A belief common among people thinking of suicide, whether “conventional” or assisted, is that their deaths will benefit others. The writers of S 775 pretend that as long as someone can “understand or appreciate the relevant facts necessary to make an informed decision,” they do not have “impaired judgment.”

The writers of the bill ignore the reality of depression, which does indeed impair judgment.
As Massachusetts mental health advocate Ruthie Poole has testified,

Those of us in MPOWER are very familiar with the insidious nature of depression. As a therapist once told me, depression does not cause black and white thinking; it causes black and blacker thinking. Absolute hopelessness and seeing no way out are common feelings for those of us who have experienced severe depression. Personally, as someone who has been suicidal in the past, I can relate to the desire for “a painless and easy way out.” However, depression is treatable and reversible. Suicide is not.

A lot of hearing testimony will describe deaths in which pain was not properly treated, but proponents have begun admitting that the emphasis on pain and suffering is a marketing ploy, because as leading assisted suicide practitioner Lonny Shavelson has said, “It’s almost never about pain.” Like Shavelson, former radio show host Diane Rehm emphasizes that assisted suicide is really about “dignity.”

Shavelson and Rehm both point to the Oregon reports, whose first five “end-of-life concerns” deal with “existential distress” (New England Journal of Medicine) over the disabling aspects of their serious illness, from depending on others for care to grief over lost abilities, loss of social status, incontinence, and feeling like a burden.

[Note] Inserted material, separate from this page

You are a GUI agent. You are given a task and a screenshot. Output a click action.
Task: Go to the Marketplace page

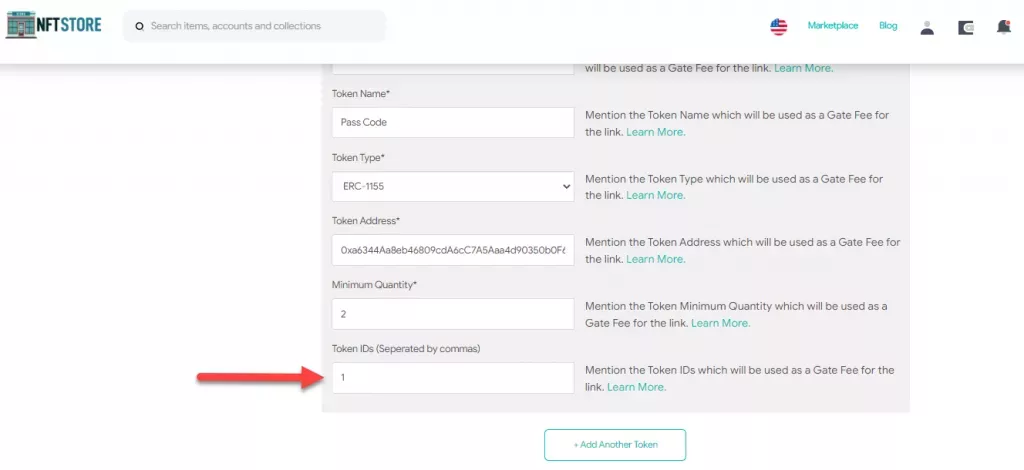pos(833,26)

These reasons suggest a meaning of dignity that depends not on everyone’s inherent worth, but on an ability-based meritocracy. This sort of dignity is fragile and easily lost through disability.  The people whose suicides are informed by these views, proponents admit, tend to be wealthier, whiter, more educated, and people with a strong preference for control.  Their desire to hold onto this privilege must not justify a pro-suicide public policy that endangers everyone else.

The lives of non-terminal” disabled people share many traits with people requesting assisted suicide, but we reject as bizarre and dangerous the notion that personal dignity is somehow lost through reliance on others. That’s why for 50 years the disability rights movement has insisted on funded programs to provide necessary personal care attendant (PCA) services for all disabled people, including people disabled by their serious illness.

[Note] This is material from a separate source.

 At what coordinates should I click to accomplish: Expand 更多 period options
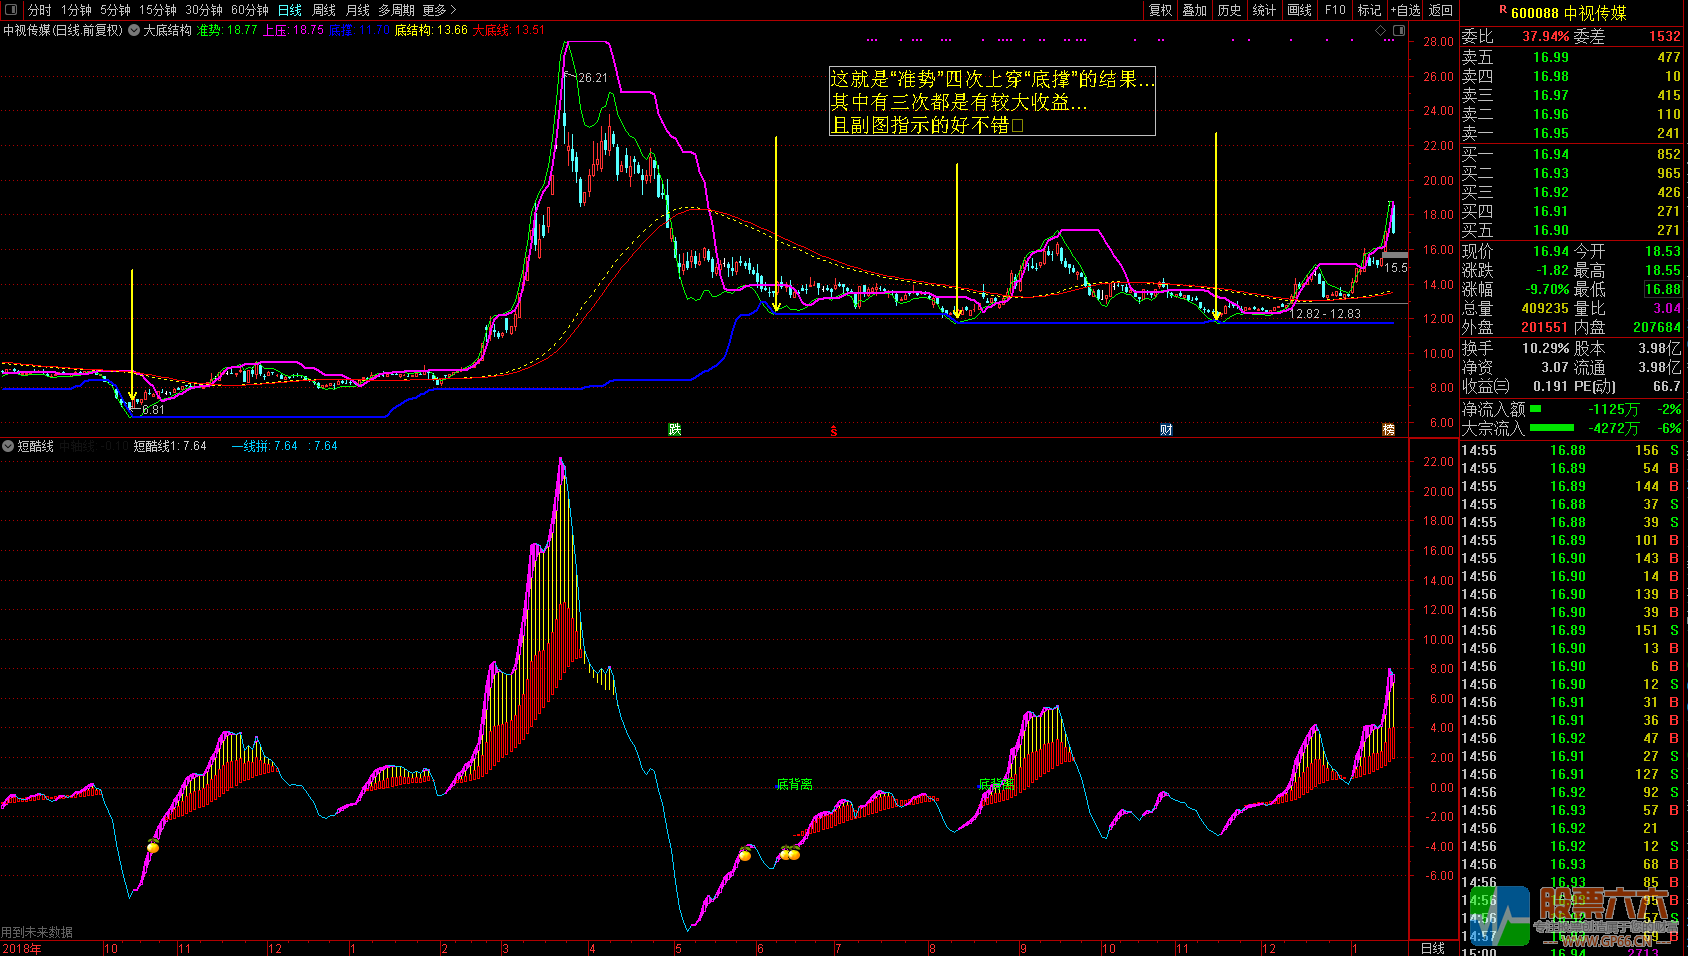point(439,10)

S 775 would set up a two-tier system, under which some people get suicide prevention services while others get suicide assistance. The difference between the two groups would be based on value judgments about so-called “quality of life.” Many of us already get told, straight to our face and through medical hostility, that we might be better off dead. Legalized assisted suicide makes that prejudice official policy.

That’s why every leading national disability rights group that has taken a position on assisted suicide has come out against it.

Let’s make sure that people have the choice and supports to live pain- and burden-free at home. As you consider S 775, please think about Rhode Island residents, elders and disabled people – including people disabled by their serious illness – who may be vulnerable and without the sort of support and control assisted suicide proponents take for granted, innocent people who will lose their lives because of this bad social policy.

Invidious quality-of-life judgments have no place in state policy. Please reject this bill and the discrimination it promotes. Thank you.

* Since studies show that 12%-15% of people who enter hospice outlive their six-month prognosis, the 4% who actually waited to take the lethal drugs and outlived their prognosis significantly underestimates the number who could have outlived their prognosis if they had similarly waited.